### [Work to complete]
Report the number of lines in the entries below that include the word "Given", and nothing else.

### [Input records]
------------------------------

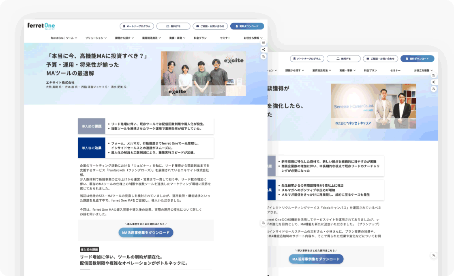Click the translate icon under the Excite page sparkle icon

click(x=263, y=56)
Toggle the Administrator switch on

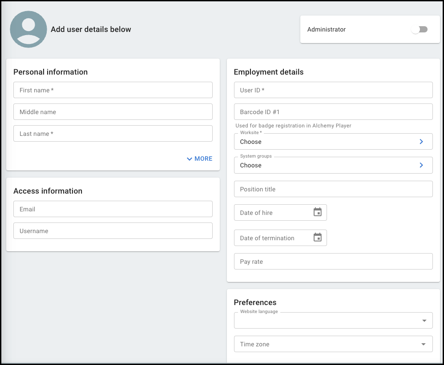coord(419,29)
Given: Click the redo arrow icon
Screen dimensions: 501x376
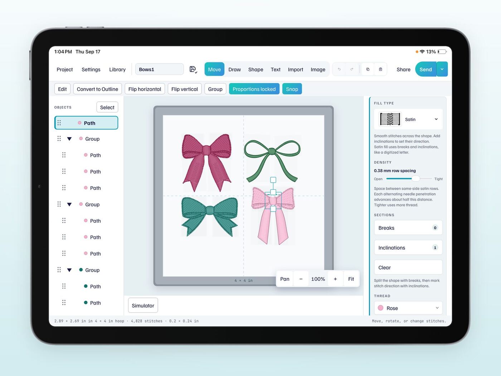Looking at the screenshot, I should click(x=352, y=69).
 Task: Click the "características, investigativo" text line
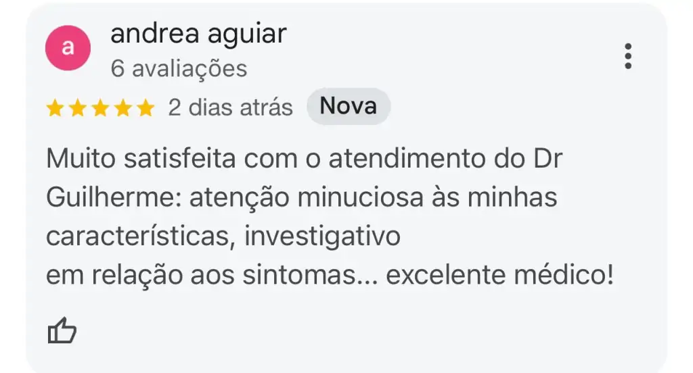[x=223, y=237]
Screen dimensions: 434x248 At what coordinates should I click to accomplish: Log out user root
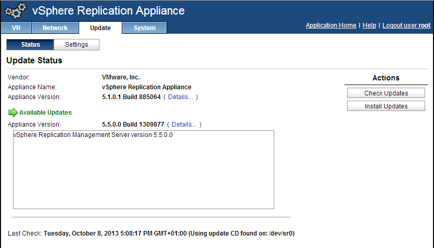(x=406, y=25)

------------------------------

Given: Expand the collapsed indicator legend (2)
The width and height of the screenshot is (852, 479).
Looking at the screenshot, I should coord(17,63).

------------------------------

### [Exercise solution]
2